[TASK PROMPT]
I need the lines below from the one with "The image size is (1200, 796)." down to the one with "Image resolution: width=1230" reproduced exactly, both ends included, and nothing else.

[INPUT DATA]
-- Opening Marker --

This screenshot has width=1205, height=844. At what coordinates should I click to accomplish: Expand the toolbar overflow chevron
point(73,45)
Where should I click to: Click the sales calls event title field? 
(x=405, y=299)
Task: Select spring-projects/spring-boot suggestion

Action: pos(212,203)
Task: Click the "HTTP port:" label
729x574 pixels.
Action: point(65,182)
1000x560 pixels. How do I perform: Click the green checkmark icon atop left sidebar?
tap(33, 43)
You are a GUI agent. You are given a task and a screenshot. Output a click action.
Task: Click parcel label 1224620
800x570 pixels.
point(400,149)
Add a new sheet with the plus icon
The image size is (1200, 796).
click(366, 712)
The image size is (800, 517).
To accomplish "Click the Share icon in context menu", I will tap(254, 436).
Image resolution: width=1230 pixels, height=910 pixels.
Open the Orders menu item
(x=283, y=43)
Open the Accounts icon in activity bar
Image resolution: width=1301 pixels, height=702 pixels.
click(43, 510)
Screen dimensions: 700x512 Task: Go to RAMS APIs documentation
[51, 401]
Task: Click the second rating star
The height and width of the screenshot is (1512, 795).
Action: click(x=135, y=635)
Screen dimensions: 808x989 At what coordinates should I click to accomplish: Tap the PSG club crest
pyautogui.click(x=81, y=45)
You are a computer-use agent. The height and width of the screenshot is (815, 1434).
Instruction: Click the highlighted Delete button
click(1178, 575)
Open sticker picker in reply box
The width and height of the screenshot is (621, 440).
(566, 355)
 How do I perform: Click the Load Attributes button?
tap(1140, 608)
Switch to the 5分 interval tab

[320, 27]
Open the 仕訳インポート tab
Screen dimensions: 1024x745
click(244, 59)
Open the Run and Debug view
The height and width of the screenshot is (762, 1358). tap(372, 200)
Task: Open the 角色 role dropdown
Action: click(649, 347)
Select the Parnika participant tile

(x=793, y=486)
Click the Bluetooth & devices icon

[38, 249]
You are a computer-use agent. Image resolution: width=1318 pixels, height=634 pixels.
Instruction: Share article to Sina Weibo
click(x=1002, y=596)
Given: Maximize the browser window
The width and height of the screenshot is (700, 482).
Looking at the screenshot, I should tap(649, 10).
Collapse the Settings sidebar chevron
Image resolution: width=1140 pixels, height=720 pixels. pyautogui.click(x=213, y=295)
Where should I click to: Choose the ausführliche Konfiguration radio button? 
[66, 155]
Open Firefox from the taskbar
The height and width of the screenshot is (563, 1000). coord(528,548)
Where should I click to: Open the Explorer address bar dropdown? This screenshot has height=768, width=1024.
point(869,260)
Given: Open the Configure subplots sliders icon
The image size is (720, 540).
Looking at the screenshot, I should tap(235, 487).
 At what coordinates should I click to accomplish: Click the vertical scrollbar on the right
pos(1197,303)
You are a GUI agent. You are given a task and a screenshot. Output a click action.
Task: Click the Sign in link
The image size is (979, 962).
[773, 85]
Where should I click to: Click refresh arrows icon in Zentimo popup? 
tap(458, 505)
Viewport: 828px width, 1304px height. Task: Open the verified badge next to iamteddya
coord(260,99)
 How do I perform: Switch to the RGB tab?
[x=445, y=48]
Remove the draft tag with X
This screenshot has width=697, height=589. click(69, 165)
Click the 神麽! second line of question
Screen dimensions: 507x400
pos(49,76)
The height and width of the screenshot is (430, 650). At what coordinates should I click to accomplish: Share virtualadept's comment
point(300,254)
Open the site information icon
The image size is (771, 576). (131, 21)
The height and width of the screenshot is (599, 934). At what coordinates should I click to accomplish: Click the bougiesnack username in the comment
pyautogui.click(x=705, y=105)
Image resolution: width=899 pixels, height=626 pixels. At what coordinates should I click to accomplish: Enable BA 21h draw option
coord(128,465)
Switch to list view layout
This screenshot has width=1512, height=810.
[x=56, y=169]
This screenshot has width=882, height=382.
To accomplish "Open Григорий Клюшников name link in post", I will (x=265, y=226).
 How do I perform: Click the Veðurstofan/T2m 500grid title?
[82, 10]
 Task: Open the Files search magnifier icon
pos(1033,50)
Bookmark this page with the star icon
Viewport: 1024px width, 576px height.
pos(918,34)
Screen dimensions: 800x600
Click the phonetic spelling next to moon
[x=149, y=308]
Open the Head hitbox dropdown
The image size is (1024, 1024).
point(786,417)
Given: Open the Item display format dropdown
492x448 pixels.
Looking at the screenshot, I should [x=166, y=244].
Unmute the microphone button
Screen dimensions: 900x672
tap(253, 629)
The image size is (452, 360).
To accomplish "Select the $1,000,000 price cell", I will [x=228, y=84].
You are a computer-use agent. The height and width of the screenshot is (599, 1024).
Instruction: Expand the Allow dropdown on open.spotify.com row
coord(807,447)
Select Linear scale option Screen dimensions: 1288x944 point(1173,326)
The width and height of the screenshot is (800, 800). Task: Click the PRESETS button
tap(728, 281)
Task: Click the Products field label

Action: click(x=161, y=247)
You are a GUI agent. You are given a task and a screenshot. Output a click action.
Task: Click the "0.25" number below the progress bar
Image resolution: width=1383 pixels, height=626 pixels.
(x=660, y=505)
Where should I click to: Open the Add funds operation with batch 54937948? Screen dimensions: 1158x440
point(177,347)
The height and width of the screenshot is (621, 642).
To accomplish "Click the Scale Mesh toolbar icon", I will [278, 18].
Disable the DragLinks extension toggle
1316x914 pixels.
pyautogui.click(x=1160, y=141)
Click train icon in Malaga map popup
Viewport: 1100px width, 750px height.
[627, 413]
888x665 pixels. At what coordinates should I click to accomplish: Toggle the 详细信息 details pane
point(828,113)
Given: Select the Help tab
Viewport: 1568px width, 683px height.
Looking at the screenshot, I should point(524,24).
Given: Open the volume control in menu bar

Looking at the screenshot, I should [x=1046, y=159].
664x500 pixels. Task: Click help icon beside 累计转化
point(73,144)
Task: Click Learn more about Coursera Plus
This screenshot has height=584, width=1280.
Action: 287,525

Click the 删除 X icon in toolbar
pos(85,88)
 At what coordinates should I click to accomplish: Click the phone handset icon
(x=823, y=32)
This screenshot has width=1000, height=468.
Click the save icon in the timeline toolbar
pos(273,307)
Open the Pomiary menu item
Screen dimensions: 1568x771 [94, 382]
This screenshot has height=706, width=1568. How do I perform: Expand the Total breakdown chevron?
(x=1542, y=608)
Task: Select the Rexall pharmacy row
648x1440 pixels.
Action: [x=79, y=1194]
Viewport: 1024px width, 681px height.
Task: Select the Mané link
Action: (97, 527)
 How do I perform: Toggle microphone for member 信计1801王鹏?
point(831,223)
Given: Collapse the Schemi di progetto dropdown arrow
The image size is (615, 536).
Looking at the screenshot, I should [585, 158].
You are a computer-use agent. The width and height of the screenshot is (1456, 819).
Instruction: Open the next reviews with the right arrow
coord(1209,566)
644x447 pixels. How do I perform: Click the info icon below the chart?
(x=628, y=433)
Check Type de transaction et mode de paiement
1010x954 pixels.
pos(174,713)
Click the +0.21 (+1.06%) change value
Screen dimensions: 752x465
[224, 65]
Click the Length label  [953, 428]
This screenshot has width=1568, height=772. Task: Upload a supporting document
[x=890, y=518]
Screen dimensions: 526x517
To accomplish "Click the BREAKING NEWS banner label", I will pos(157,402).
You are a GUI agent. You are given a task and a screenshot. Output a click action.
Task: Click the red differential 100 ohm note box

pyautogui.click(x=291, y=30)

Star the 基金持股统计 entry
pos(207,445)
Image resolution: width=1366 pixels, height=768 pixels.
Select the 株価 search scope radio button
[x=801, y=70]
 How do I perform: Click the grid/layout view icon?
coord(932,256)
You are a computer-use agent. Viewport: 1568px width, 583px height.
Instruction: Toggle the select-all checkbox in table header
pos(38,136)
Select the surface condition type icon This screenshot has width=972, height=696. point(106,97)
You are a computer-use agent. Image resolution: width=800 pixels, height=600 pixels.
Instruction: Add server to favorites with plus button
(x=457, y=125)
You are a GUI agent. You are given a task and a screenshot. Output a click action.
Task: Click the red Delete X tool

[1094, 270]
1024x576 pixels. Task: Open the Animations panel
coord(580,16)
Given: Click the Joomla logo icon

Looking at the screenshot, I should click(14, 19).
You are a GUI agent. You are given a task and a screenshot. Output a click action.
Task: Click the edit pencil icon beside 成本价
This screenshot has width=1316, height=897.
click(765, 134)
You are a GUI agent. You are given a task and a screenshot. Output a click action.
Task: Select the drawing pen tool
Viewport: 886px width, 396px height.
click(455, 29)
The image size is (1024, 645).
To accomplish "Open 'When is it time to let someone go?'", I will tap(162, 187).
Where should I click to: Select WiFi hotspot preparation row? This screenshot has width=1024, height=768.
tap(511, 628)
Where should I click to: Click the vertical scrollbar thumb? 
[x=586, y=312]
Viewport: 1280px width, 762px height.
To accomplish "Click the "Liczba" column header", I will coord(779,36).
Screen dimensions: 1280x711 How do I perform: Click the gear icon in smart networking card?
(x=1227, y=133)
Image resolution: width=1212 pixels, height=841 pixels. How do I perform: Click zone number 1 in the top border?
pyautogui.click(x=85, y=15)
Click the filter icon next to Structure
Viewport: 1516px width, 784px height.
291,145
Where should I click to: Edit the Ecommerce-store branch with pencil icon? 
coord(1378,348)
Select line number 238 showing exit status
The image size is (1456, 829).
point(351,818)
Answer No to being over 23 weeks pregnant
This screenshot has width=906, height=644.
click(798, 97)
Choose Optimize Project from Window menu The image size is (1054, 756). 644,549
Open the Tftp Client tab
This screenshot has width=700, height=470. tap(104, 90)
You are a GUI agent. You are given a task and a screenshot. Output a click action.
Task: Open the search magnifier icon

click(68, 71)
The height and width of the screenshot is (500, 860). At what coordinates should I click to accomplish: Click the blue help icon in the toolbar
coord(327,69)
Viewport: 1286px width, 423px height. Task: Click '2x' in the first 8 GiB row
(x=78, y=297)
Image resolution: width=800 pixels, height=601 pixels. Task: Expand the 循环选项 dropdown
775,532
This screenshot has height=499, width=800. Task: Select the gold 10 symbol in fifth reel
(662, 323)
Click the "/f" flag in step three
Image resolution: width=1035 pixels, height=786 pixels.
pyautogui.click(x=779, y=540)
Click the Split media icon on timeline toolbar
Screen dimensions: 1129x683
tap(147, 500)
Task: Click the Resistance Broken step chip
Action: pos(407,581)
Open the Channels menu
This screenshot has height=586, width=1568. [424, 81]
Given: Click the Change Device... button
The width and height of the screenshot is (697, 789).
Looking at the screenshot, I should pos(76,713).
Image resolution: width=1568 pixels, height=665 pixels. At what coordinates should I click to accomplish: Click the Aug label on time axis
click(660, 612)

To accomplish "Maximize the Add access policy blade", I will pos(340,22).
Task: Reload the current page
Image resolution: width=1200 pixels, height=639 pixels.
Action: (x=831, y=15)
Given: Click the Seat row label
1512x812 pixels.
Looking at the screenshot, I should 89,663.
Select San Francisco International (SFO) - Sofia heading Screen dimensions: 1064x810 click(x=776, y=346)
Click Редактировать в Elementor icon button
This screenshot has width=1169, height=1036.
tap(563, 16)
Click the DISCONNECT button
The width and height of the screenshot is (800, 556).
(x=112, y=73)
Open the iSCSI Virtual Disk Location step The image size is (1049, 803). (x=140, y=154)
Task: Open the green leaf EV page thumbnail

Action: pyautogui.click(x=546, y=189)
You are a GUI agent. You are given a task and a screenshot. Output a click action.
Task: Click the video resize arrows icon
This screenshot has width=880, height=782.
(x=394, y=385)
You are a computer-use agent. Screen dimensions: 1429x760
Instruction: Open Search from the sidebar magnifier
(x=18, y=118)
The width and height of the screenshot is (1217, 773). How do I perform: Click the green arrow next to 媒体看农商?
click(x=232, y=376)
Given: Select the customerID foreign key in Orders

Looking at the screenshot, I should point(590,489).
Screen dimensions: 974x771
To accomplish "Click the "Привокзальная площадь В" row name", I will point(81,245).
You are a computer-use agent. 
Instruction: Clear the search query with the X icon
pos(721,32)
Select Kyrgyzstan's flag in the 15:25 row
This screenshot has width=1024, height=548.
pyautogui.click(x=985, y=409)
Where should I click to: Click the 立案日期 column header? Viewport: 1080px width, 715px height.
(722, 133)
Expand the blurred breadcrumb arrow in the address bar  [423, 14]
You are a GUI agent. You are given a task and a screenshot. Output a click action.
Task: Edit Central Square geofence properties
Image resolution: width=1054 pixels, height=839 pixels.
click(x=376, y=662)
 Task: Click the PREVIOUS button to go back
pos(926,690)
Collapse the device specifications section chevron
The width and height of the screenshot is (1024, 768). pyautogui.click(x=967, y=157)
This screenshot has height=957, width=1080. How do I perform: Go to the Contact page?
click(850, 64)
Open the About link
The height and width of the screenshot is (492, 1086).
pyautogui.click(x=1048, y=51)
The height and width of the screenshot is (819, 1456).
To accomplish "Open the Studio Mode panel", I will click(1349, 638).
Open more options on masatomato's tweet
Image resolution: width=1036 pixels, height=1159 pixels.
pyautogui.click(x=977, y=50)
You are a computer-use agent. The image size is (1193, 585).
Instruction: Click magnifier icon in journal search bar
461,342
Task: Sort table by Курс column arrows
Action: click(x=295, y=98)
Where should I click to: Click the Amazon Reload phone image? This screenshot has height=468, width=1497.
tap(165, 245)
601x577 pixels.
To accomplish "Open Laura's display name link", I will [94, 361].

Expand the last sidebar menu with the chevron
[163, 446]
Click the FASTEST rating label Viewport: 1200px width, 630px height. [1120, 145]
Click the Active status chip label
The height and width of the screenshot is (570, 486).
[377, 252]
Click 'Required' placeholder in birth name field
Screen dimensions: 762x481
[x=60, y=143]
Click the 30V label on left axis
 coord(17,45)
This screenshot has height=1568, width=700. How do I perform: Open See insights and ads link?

-- Closing Marker --

[RESULT OF THIS TASK]
The image size is (1200, 796).
click(366, 712)
The image size is (800, 517).
To accomplish "Click the Share icon in context menu", I will tap(254, 436).
Image resolution: width=1230 pixels, height=910 pixels.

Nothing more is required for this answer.